Hypercholesterolemia
Hypercholesterolemia is the lipid abnormality most closely linked to heart disease.62 One form of the disease, which is associated with genetic abnormalities that predispose affected individuals to elevated cholesterol levels, is called FH. Homozygotes for FH are fortunately rare (1:1 million in the population) and can have total cholesterol concentrations as high as 800 to 1,000 mg/dL (20 to 26 mmol/L). These patients can have their first heart attack when still in their teenage years.63 Heterozygotes for the disease are seen much more frequently (1:500 in the population), because it is an autosomal codominant disorder; a defect in just one of the two copies of the LDL receptor can adversely affect lipid levels. Heterozygotes tend to have total cholesterol concentrations in the range of 300 to 600 mg/dL (8 to 15 mmol/L) and, if not treated, become symptomatic for heart disease in their twenties to fifties. Approximately 5% of patients younger than age 50 with CAD are FH heterozygotes.
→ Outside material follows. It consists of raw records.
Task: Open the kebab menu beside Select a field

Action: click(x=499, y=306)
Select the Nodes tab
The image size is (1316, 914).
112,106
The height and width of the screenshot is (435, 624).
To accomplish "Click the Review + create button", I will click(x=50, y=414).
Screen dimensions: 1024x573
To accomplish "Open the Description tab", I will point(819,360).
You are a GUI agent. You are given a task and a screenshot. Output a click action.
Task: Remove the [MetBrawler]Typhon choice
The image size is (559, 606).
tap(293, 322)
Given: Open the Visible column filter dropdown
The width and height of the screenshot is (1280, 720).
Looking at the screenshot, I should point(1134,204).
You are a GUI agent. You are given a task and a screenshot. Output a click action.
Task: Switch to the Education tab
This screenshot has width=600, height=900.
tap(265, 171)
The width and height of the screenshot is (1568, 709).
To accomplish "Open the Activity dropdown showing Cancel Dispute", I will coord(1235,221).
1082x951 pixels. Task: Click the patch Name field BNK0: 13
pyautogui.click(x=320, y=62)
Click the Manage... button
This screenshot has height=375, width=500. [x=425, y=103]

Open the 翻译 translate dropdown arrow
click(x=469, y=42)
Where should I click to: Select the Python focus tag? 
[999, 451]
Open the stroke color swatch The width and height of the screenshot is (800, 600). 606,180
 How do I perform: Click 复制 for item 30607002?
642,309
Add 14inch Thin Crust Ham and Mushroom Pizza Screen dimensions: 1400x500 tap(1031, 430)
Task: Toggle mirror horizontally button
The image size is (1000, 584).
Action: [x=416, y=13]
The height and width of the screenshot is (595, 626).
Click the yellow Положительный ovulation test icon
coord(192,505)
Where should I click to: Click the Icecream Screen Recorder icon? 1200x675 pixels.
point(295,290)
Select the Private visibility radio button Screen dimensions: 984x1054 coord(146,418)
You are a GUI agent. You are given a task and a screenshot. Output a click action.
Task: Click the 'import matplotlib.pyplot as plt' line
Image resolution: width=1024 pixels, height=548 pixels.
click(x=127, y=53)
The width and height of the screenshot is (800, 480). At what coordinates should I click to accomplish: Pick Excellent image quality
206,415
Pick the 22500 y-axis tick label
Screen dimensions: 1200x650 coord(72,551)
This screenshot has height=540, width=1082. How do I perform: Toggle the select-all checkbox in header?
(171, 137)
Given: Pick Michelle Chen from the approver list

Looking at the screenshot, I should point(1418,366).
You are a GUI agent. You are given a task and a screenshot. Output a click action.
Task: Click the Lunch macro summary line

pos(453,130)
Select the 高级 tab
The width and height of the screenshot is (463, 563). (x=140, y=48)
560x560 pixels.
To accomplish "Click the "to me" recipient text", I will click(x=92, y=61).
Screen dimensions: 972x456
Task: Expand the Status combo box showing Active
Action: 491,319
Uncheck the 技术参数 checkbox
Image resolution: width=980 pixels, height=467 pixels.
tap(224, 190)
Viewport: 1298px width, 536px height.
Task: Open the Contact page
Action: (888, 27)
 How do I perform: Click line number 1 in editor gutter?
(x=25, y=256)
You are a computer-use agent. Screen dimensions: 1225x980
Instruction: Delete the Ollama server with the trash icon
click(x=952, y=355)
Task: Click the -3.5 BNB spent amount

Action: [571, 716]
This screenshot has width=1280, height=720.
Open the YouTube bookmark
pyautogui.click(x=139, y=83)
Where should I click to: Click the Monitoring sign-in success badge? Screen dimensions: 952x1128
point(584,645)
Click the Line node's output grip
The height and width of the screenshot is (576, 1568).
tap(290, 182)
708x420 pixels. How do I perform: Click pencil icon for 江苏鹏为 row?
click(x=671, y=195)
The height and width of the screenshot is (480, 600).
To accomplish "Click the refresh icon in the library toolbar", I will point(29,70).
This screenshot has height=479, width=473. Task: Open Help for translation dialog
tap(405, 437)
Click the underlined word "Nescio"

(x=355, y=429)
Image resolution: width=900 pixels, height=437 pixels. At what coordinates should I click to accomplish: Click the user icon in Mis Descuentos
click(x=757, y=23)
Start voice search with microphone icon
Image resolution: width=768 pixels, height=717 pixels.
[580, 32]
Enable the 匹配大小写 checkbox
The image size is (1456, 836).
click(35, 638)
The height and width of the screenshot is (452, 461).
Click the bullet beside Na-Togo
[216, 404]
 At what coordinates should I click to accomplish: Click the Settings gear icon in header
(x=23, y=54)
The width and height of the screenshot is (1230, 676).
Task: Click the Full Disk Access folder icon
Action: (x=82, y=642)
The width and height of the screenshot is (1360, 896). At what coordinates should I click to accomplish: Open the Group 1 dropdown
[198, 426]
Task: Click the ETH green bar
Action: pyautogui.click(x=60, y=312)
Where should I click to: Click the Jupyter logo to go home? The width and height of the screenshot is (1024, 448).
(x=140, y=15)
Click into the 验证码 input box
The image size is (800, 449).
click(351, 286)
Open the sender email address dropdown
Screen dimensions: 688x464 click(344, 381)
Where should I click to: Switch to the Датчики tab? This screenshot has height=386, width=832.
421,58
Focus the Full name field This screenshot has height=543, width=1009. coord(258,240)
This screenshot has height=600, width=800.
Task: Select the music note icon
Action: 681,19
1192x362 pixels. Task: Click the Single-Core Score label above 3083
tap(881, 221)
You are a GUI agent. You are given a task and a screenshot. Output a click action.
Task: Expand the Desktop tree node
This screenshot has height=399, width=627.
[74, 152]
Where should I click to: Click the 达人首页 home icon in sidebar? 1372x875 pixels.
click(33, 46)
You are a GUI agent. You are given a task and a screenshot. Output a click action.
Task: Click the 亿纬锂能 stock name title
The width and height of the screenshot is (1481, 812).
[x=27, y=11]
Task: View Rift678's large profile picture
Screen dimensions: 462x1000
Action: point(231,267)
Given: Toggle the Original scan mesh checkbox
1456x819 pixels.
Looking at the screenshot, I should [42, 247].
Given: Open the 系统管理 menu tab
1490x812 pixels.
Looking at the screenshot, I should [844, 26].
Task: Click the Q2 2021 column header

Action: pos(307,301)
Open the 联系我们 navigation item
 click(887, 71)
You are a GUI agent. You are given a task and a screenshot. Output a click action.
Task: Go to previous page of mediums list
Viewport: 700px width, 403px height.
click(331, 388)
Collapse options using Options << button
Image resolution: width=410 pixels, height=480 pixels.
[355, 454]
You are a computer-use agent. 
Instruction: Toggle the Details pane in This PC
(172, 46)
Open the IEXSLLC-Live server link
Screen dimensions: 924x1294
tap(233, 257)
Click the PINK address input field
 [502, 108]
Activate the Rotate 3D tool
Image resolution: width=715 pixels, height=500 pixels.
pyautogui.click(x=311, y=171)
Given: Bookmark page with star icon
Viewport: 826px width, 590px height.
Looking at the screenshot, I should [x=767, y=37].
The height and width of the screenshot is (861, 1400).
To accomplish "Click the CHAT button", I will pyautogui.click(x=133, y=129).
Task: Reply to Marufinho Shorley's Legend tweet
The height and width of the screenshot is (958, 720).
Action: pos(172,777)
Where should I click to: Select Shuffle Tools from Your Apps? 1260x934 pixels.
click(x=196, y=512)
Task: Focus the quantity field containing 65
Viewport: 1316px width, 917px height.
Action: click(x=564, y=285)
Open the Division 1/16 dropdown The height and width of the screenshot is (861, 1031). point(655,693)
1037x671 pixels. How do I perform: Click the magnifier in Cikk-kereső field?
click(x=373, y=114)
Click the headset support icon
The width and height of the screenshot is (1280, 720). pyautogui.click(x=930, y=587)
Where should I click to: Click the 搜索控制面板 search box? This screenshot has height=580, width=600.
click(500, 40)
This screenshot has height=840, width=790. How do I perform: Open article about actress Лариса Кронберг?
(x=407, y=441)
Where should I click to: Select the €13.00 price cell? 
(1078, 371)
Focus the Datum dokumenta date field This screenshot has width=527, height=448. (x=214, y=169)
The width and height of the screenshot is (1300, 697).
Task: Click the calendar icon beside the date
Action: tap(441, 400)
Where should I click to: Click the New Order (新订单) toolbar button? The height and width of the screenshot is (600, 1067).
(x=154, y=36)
Other symptoms associated with FH include tendinous and tuberous xanthomas, which are cholesterol deposits under the skin, and arcus, which are cholesterol deposits in the cornea.64
In both homozygotes and heterozygotes, the cholesterol elevation is primarily associated with an increase in LDL-C. These individuals synthesize intracellular cholesterol normally but lack, or are deficient in, active LDL receptors. There are several classes of defects in the LDL receptor gene that are associated with FH. Class 1 mutations result in null allele where no LDL receptor protein is identified. Class 2 mutation, which accounts for the majority of clinical mutations in FH, creates a membrane protein that is synthesized but not transported to the Golgi efficiently and, thus, is degraded. Class 3 mutations result in an LDL receptor that cannot bind LDL. Class 4 mutations create an LDL receptor that cannot internalize the LDL and transport it to the Golgi, and class 5 mutations create LDL receptors that do not recyle.65 Mutations in the LDL receptor gene promoter region have also been described. Consequently, LDL builds up in the circulation, because there are insufficient receptors to bind the LDL and transfer the cholesterol into the cells. Cells, however, which require cholesterol for use in cell membrane and hormone production, synthesize cholesterol intracellularly at an increased rate to compensate for the lack of cholesterol from the receptor-mediated mechanism.
CASE STUDY 15.3
A 43-year-old white man was diagnosed with hyperlipidemia at age 13 years, when his father died of a myocardial infarction at age 34 years. The man’s grandfather had died at age 43 years, also of a myocardial infarction. Currently, the man is active and asymptomatic with regard to CHD. He is taking 40 mg of lovastatin (Mevacor), two times per day (maximum dose). He had previously taken niacin but could not tolerate it because of flushing and gastrointestinal distress, nor could he tolerate cholestyramine resin (Questran). His physical examination is remarkable for bilateral Achilles tendon thickening/xanthomas and a right carotid bruit (see Case Study Table 15.3.1).